# Work request
From top to bottom, return the records that follow exactly.

[Records excerpted from a collection]
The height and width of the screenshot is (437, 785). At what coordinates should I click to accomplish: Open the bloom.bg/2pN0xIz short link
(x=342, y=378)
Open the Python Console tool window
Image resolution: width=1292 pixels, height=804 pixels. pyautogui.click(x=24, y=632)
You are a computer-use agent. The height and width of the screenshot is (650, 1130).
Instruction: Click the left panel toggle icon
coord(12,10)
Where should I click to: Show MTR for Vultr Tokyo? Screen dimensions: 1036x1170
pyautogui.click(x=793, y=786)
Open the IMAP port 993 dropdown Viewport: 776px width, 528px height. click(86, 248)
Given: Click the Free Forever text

# Problem solution
The height and width of the screenshot is (437, 785). At what coordinates should I click to accomplish: Open the bloom.bg/2pN0xIz short link
(x=342, y=378)
Open the Python Console tool window
Image resolution: width=1292 pixels, height=804 pixels. pyautogui.click(x=24, y=632)
You are a computer-use agent. The height and width of the screenshot is (650, 1130).
Instruction: Click the left panel toggle icon
coord(12,10)
Where should I click to: Show MTR for Vultr Tokyo? Screen dimensions: 1036x1170
pyautogui.click(x=793, y=786)
Open the IMAP port 993 dropdown Viewport: 776px width, 528px height. click(86, 248)
Given: Click the Free Forever text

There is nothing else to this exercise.